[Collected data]
============================================================

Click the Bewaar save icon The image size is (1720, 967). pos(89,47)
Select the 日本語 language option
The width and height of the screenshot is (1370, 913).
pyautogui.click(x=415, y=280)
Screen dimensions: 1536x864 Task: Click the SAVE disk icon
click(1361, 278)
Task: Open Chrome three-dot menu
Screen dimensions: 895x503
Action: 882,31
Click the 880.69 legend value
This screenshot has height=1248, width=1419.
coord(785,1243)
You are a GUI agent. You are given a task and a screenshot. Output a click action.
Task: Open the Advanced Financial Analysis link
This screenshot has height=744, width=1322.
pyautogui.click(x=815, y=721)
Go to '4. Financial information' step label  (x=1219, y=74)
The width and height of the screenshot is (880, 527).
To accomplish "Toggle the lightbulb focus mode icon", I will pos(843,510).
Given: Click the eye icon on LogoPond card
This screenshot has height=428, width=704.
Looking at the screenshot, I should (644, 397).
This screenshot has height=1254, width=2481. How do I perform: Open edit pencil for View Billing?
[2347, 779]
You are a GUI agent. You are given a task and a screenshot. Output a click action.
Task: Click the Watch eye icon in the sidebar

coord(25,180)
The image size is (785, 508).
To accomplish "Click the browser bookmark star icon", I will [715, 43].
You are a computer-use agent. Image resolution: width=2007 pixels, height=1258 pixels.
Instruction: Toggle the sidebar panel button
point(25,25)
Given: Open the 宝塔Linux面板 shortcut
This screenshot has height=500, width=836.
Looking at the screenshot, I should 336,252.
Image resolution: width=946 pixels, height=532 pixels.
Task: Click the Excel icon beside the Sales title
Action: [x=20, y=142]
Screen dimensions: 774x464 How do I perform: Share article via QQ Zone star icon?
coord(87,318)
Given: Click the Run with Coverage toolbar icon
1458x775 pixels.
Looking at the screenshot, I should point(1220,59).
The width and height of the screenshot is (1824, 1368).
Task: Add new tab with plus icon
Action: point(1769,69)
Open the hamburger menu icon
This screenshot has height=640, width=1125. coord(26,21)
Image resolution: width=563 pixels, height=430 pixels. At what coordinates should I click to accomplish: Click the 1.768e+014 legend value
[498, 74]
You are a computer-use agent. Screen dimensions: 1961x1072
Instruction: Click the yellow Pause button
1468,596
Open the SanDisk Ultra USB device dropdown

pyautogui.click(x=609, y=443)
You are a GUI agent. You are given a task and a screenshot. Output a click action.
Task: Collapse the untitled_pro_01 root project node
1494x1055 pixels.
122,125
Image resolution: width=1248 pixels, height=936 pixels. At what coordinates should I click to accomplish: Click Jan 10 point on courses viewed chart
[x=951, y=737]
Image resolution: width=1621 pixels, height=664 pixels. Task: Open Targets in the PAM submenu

============================================================

[Your goal] Print all of the entries exactly as they appear.

[Worked solution]
Click the Bewaar save icon The image size is (1720, 967). pos(89,47)
Select the 日本語 language option
The width and height of the screenshot is (1370, 913).
pyautogui.click(x=415, y=280)
Screen dimensions: 1536x864 Task: Click the SAVE disk icon
click(1361, 278)
Task: Open Chrome three-dot menu
Screen dimensions: 895x503
Action: 882,31
Click the 880.69 legend value
This screenshot has height=1248, width=1419.
coord(785,1243)
You are a GUI agent. You are given a task and a screenshot. Output a click action.
Task: Open the Advanced Financial Analysis link
This screenshot has height=744, width=1322.
pyautogui.click(x=815, y=721)
Go to '4. Financial information' step label  (x=1219, y=74)
The width and height of the screenshot is (880, 527).
To accomplish "Toggle the lightbulb focus mode icon", I will pos(843,510).
Given: Click the eye icon on LogoPond card
This screenshot has height=428, width=704.
Looking at the screenshot, I should (644, 397).
This screenshot has height=1254, width=2481. How do I perform: Open edit pencil for View Billing?
[2347, 779]
You are a GUI agent. You are given a task and a screenshot. Output a click action.
Task: Click the Watch eye icon in the sidebar

coord(25,180)
The image size is (785, 508).
To accomplish "Click the browser bookmark star icon", I will [715, 43].
You are a computer-use agent. Image resolution: width=2007 pixels, height=1258 pixels.
Instruction: Toggle the sidebar panel button
point(25,25)
Given: Open the 宝塔Linux面板 shortcut
This screenshot has height=500, width=836.
Looking at the screenshot, I should 336,252.
Image resolution: width=946 pixels, height=532 pixels.
Task: Click the Excel icon beside the Sales title
Action: [x=20, y=142]
Screen dimensions: 774x464 How do I perform: Share article via QQ Zone star icon?
coord(87,318)
Given: Click the Run with Coverage toolbar icon
1458x775 pixels.
Looking at the screenshot, I should point(1220,59).
The width and height of the screenshot is (1824, 1368).
Task: Add new tab with plus icon
Action: point(1769,69)
Open the hamburger menu icon
This screenshot has height=640, width=1125. coord(26,21)
Image resolution: width=563 pixels, height=430 pixels. At what coordinates should I click to accomplish: Click the 1.768e+014 legend value
[498, 74]
You are a computer-use agent. Screen dimensions: 1961x1072
Instruction: Click the yellow Pause button
1468,596
Open the SanDisk Ultra USB device dropdown

pyautogui.click(x=609, y=443)
You are a GUI agent. You are given a task and a screenshot. Output a click action.
Task: Collapse the untitled_pro_01 root project node
1494x1055 pixels.
122,125
Image resolution: width=1248 pixels, height=936 pixels. At what coordinates should I click to accomplish: Click Jan 10 point on courses viewed chart
[x=951, y=737]
Image resolution: width=1621 pixels, height=664 pixels. Task: Open Targets in the PAM submenu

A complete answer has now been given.